**Passage given**
* BEGIN *

On average, women retiring in 2016 expect to have around £14,450 a year to live on - the highest figure for women retiring in any year since Prudential's annual survey started in 2008.
But while the situation for women is improving, the gender gap is also growing. The gap between what female and male retirees expect to have as an annual income has increased by £600 over the last year.
This is because while women typically expect to be £150 a year better off than women who retired last year, men expect to be #750 a year better off on average than men who retired in 2015 - a £600 difference between the sexes.
On average, men retiring in 2016 expect to have an annual income of £19,850 to live on - £5,400 more than women retiring this year.
Two-fifths (40%) of women retiring this year expect to have enough income to live comfortably, compared with three-fifths (60%) of men.
Despite the boost to men's retirement incomes, men retiring this year do not expect to have as much annual income as those retiring in 2008 and 2009, when the average man retiring in those years expected to have over £20,000.
The retirement incomes people expect to have are made up of the annual amounts they expect to get from savings, the state pension, private pensions and any other investments such as property.
Prudential surveyed 1,000 people planning to retire in 2016 for the latest study.
Huge changes have taken place in recent years to pension saving and retirement. Workers are gradually being automatically enrolled into pensions, amid efforts to encourage more people to save more money for their retirement.
In 2015, new pension freedoms were introduced to give people aged over 55 more flexibility over how they use their pension pot.
The freedoms mean people are no longer required to buy a retirement income called an annuity with their pension pot. There have been signs of annuity rates plummeting recently amid the market turmoil following the referendum vote to leave the EU.
Earlier this year, the state pension was also overhauled for new pensioners. The new single-tier state pension aims to sweep away some of the complexities of the old state pension system.
Usually, people will need at least 10 years of qualifying National Insurance (NI) contributions to get any state pension - and 35 years of contributions to get the full amount. Contributions could come from paying in or getting credits, for instance for caring for a family.
But according to previous analysis from Age UK, around 70,000 people in their 50s and 60s will miss out entirely on the new state pension between now and 2030.
Some 50,000 women and 20,000 men do not have the minimum number of qualifying years of NI contributions, according to the charity's analysis. The previous regime allowed people to receive at least some state pension even with only a few years of NI contributions.

* END *

**Requirements**
Please extend the passage on expected retirement incomes and pension changes, picking up after its final sentence.

**Items**

* BEGIN *

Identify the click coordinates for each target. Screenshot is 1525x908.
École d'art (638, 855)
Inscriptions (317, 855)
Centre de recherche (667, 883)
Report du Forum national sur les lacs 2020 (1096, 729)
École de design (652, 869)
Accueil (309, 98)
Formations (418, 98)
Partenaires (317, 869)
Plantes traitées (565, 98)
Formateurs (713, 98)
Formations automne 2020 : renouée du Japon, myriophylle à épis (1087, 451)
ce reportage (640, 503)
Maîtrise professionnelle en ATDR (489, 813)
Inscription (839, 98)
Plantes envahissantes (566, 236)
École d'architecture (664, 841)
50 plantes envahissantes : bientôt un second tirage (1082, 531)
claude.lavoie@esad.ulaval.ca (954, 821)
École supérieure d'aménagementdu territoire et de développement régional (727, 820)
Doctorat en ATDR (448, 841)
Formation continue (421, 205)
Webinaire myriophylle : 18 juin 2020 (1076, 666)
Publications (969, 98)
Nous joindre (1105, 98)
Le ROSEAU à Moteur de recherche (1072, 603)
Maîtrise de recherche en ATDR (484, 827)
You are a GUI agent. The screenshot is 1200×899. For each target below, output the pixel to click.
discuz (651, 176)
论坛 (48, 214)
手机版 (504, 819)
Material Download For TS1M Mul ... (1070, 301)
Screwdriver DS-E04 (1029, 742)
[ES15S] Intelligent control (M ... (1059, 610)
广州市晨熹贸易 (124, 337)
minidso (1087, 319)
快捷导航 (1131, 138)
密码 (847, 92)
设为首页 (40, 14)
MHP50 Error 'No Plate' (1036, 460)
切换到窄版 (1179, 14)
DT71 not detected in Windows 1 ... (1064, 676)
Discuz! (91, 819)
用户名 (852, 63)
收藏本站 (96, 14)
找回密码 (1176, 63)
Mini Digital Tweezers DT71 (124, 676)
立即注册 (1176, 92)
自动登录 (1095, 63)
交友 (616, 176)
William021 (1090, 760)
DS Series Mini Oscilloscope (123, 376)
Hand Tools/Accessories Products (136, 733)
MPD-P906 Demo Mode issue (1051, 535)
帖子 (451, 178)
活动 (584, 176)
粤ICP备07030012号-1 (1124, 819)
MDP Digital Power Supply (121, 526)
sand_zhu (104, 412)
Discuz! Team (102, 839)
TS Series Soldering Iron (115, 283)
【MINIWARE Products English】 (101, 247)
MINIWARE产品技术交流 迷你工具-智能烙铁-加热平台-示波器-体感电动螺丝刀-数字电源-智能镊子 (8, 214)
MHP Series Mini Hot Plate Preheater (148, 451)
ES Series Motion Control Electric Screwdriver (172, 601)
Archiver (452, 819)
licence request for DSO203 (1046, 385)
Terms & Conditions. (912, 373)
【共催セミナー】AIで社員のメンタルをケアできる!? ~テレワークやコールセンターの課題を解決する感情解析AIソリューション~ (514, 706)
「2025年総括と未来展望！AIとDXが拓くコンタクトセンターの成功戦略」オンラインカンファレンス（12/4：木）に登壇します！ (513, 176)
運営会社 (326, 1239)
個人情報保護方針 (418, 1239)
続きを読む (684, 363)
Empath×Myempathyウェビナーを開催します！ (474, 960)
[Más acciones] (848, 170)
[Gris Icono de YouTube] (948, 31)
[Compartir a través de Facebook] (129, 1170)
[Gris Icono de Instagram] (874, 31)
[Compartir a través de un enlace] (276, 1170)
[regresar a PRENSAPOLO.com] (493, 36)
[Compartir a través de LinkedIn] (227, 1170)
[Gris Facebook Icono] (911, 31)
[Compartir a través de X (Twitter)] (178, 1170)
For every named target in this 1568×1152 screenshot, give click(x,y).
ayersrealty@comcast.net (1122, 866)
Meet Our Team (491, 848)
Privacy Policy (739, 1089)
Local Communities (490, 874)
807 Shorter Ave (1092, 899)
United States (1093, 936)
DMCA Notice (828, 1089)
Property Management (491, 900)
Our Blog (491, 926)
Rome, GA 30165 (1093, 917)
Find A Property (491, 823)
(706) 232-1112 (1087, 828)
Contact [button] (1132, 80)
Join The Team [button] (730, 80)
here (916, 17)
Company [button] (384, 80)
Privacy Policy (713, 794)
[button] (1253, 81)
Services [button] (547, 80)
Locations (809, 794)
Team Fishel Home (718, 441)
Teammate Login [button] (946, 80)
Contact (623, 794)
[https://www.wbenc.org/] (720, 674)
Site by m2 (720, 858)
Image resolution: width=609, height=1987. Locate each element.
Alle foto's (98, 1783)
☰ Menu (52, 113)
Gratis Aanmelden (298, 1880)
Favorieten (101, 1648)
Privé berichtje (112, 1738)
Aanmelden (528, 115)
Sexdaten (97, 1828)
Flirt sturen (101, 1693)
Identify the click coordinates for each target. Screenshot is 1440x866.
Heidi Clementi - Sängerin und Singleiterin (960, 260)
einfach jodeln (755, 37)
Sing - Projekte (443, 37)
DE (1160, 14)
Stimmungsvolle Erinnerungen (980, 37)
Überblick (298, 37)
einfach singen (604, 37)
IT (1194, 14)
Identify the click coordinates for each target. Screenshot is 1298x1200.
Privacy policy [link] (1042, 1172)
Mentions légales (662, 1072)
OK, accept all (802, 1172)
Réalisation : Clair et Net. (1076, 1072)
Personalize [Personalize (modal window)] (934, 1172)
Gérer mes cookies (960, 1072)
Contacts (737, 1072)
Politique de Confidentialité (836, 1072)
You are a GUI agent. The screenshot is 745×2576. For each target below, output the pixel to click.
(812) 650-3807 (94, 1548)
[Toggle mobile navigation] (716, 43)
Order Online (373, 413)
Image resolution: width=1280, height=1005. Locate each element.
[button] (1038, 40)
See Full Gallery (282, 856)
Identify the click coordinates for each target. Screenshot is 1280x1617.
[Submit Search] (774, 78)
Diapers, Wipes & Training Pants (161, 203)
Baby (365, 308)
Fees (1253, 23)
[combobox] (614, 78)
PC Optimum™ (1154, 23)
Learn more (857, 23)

* END *

**The response**
Kirsty Anderson, a retirement income expert at Prudential, said: "It is possible that many women retirees were expecting to receive the new 'flat rate' state pension in full, but having received their illustrations have had to revise their retirement expectations downwards.
"It is an unfortunate fact of life that many women will reach retirement having taken breaks during their working lives that will impact the level of state pension they will receive and the size of their pension pot.
"However, there are a number of steps that anyone in this situation can take prior to giving up work to help improve their retirement prospects. These include continuing to make contributions to a pension during career breaks and making voluntary National Insurance contributions after returning to work.''
Prudential's findings were released in the same week that the "triple lock'', which guarantees that the state pension is uprated by a certain guaranteed minimum amount, was called into question. The policy ensures the state pension rises each year by the highest of price inflation, average earnings or 2.5%.
Prime Minister Theresa May moved to calm fears that she plans to kill off the triple lock protecting state pensions, after former pensions minister Baroness Altmann warned the cost of keeping the safeguard would be "enormous'' after the slated next general election in 2020.
Lady Altmann had suggested the triple lock could be replaced with a "double lock'', and argued that by dropping the promise of increasing state pensions by at least 2.5% from 2020, even if earnings and prices rise by far less than that, the Government could potentially save billions of pounds on long-term pension costs.